(Saved entries)
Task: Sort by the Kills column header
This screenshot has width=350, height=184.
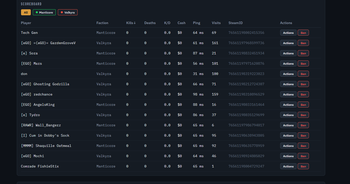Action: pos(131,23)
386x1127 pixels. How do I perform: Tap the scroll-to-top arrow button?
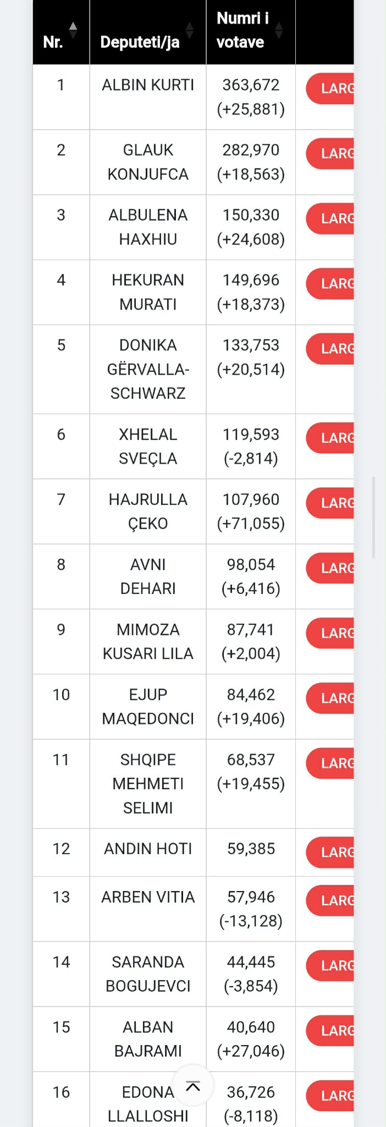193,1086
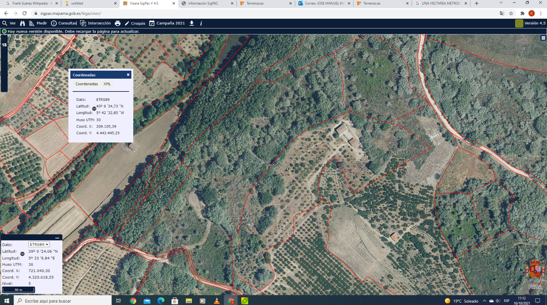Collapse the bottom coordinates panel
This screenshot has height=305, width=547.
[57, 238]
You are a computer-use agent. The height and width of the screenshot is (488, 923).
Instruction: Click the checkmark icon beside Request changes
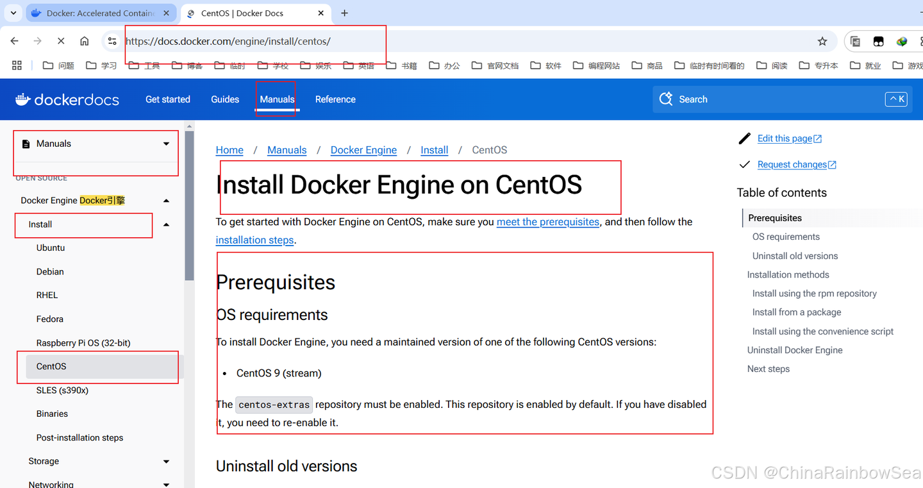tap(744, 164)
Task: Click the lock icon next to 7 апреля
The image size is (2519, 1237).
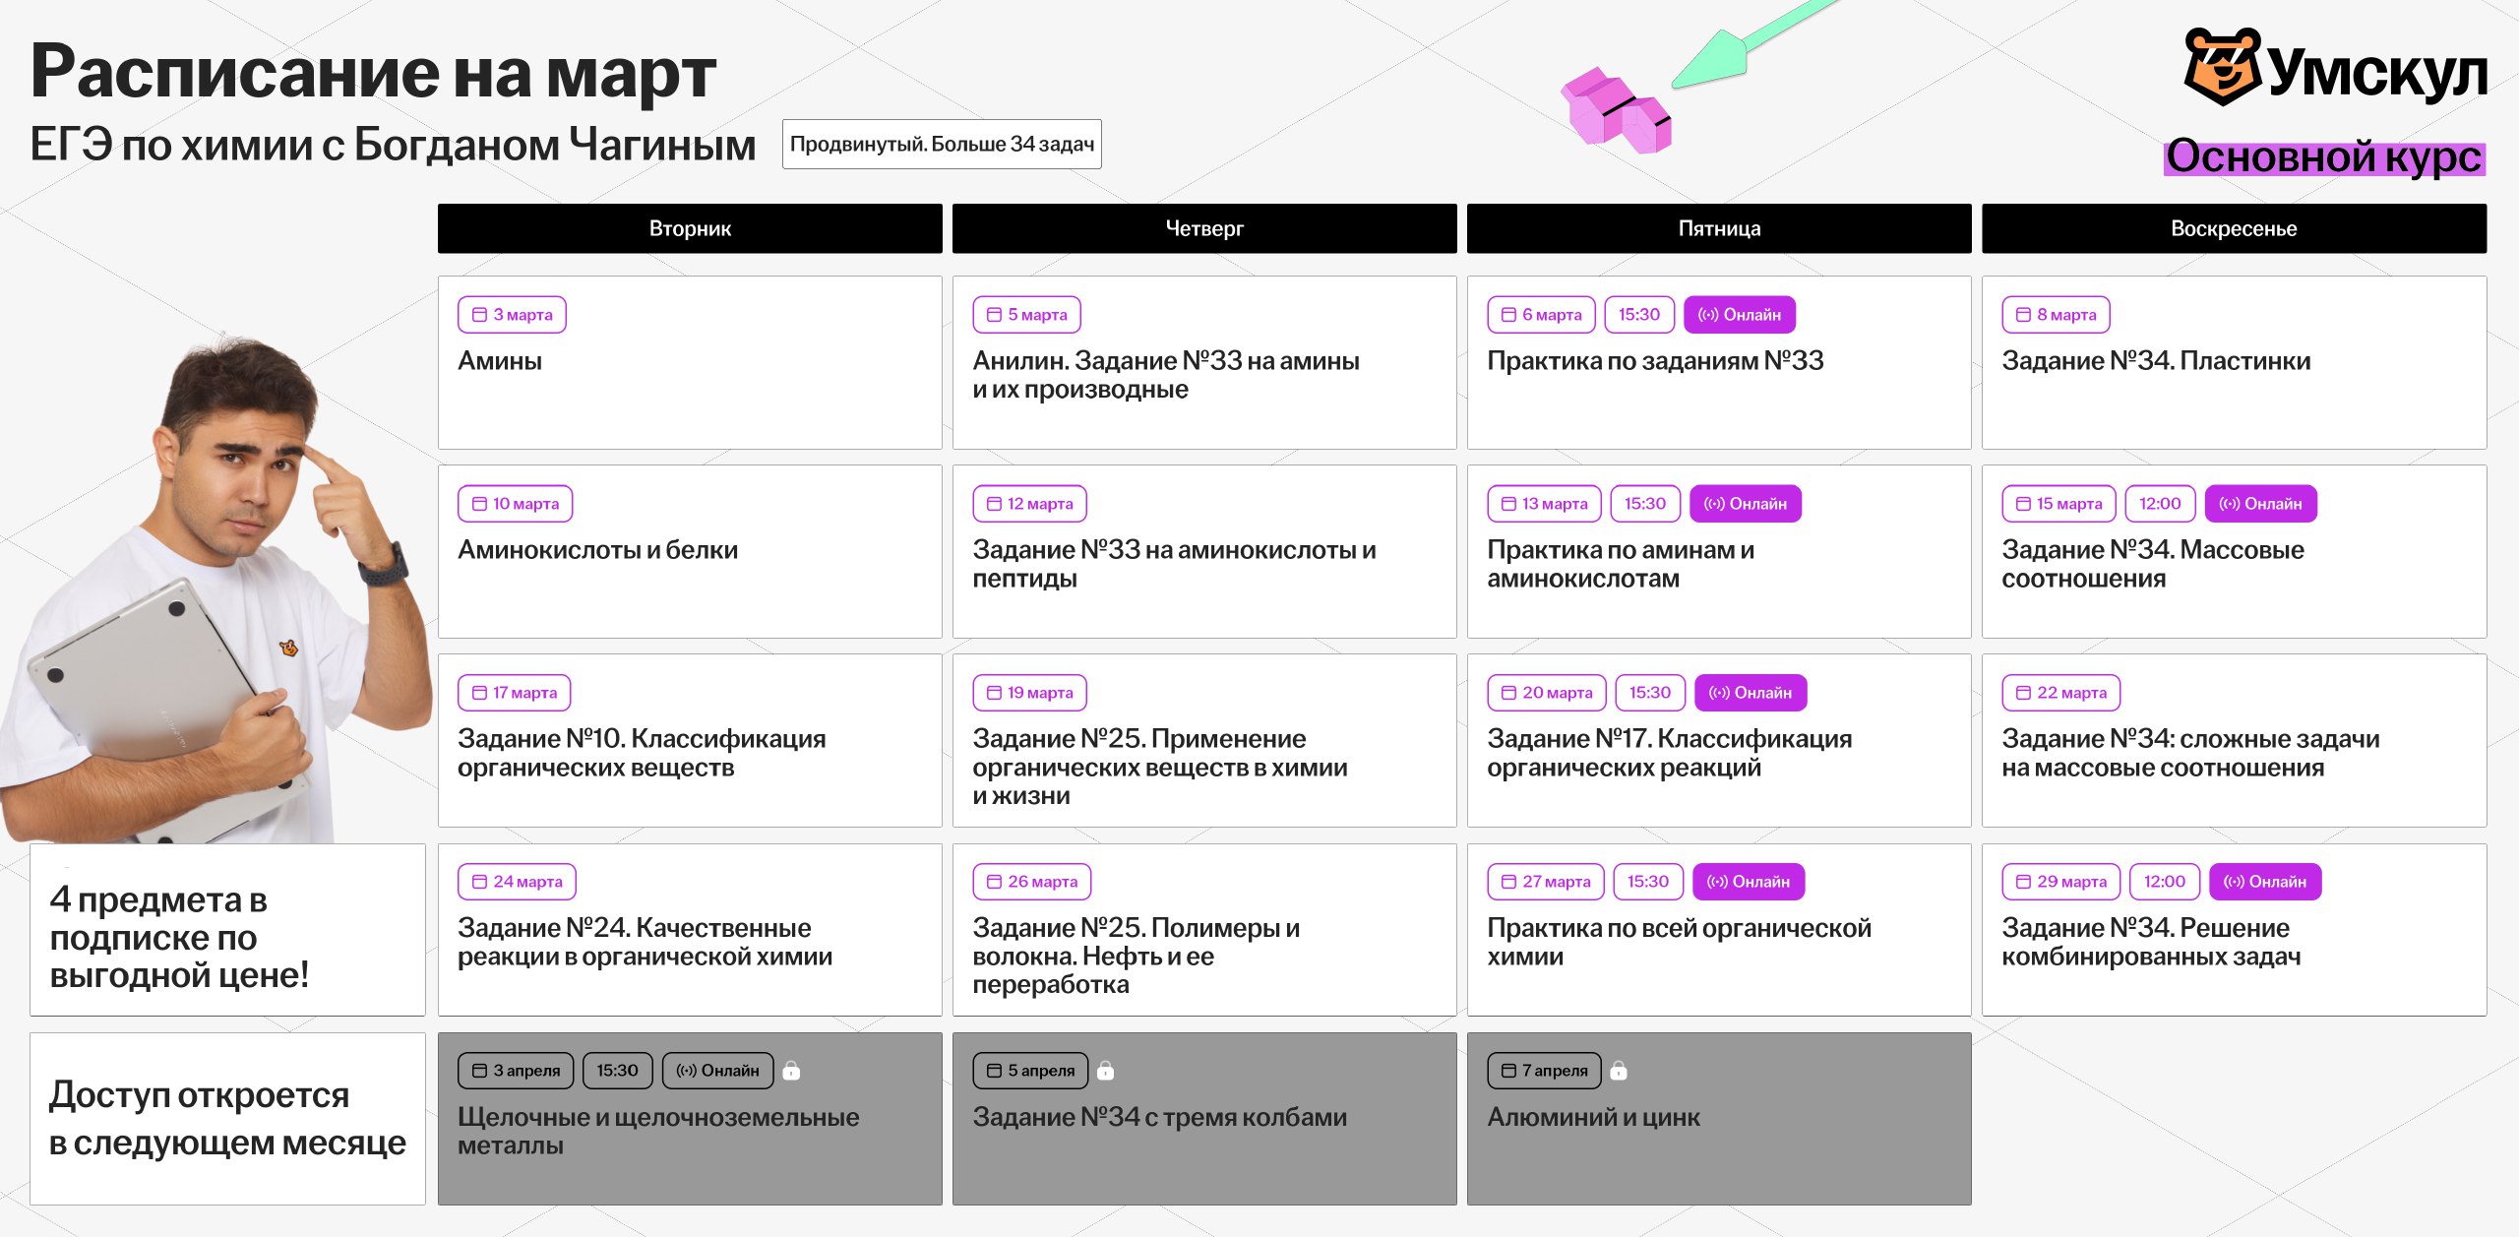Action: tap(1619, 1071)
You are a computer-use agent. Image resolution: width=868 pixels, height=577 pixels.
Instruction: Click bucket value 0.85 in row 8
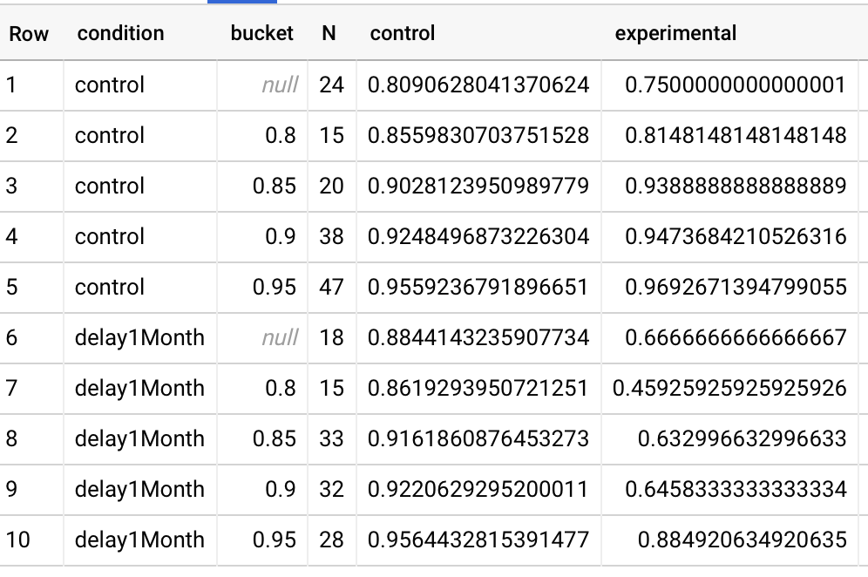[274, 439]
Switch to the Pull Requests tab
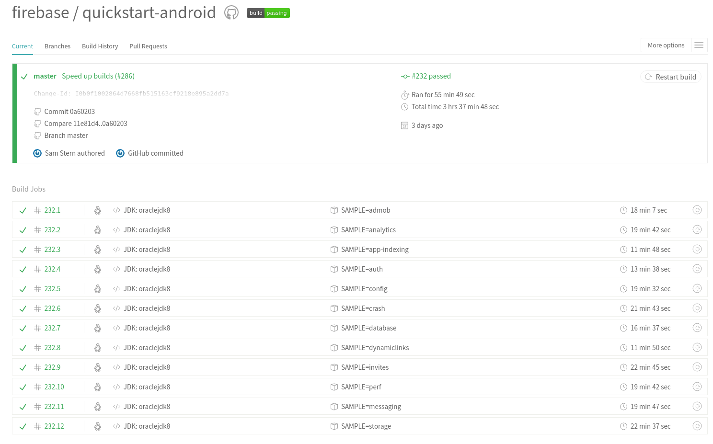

Problem requirements:
Print all the records exactly, minus any images.

Answer to the problem:
Task: Sort by the Kills column header
This screenshot has width=350, height=184.
Action: pos(131,23)
386x1127 pixels. How do I perform: Tap the scroll-to-top arrow button?
193,1086
Collapse the bottom coordinates panel
This screenshot has height=305, width=547.
[57, 238]
You are a computer-use agent. The height and width of the screenshot is (488, 923).
Instruction: Click the checkmark icon beside Request changes
tap(744, 164)
Task: Click the lock icon next to 7 апреля
The image size is (2519, 1237).
Action: tap(1619, 1071)
You are a computer-use agent. Image resolution: width=868 pixels, height=577 pixels.
Instruction: Click bucket value 0.85 in row 8
[274, 439]
Switch to the Pull Requests tab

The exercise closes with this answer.